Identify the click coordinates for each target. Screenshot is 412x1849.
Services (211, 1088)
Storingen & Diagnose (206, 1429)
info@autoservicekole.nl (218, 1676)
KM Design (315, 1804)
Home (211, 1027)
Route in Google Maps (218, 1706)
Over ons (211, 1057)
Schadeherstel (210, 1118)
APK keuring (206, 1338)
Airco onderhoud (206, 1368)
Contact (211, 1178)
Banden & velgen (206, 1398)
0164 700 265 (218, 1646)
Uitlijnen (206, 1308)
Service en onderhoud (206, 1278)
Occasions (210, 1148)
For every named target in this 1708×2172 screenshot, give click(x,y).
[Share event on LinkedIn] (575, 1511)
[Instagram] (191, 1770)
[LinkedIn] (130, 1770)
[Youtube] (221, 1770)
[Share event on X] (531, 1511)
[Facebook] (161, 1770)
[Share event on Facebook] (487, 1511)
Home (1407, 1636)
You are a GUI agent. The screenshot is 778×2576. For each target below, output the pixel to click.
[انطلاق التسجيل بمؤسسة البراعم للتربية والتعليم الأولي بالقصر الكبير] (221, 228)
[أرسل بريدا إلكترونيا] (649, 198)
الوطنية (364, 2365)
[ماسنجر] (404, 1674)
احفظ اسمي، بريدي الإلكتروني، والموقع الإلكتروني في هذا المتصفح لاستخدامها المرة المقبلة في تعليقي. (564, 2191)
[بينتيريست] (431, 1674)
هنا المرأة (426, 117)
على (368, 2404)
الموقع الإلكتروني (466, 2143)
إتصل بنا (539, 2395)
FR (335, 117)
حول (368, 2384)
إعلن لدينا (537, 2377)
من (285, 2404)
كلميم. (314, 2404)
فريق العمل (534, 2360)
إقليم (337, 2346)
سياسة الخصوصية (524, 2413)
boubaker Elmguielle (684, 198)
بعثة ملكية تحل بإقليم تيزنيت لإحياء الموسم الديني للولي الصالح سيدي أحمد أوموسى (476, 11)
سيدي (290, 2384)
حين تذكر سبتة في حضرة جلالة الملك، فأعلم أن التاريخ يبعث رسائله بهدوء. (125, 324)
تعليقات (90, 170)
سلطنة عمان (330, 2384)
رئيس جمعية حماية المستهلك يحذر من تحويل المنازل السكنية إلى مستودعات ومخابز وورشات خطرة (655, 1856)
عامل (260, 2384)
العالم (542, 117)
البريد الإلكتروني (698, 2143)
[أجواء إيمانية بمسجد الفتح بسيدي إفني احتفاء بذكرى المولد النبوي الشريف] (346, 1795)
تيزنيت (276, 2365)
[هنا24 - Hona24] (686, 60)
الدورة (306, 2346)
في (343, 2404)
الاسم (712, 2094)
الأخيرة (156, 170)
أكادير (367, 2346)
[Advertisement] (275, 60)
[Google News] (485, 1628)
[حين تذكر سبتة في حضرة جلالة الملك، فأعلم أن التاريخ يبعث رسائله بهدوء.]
::::
> **Prompt**:
Line count for the word "click": please state how many lines of the records above contain it, and nothing else.

> **Answer box**:
3